Exercise instructions> Within the records below, find each line that holds the string "Quem", then copy it.

Given data>
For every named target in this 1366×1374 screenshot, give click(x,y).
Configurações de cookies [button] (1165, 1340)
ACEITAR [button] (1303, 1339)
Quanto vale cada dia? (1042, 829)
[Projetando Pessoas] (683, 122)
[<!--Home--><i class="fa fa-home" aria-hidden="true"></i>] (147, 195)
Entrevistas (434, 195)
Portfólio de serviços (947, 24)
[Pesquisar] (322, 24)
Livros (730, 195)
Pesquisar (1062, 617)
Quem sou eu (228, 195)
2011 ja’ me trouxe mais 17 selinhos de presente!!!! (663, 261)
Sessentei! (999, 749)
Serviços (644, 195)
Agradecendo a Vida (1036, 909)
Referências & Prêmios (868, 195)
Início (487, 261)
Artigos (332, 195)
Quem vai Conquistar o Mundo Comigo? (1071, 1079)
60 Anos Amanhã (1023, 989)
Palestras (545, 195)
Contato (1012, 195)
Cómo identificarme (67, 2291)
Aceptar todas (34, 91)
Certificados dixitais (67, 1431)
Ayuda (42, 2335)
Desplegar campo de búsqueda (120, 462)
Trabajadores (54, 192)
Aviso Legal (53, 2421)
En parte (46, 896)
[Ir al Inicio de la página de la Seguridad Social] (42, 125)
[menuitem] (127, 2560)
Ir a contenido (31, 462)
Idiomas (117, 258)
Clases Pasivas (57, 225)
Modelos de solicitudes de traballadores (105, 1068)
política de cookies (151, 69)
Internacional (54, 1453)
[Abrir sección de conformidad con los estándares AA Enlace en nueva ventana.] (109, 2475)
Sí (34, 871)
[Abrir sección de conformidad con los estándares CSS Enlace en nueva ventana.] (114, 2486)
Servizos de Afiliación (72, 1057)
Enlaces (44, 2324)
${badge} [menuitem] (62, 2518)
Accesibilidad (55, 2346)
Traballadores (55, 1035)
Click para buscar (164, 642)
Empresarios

Result for this exercise>
Quem sou eu (228, 195)
Quem vai Conquistar o Mundo Comigo? (1071, 1079)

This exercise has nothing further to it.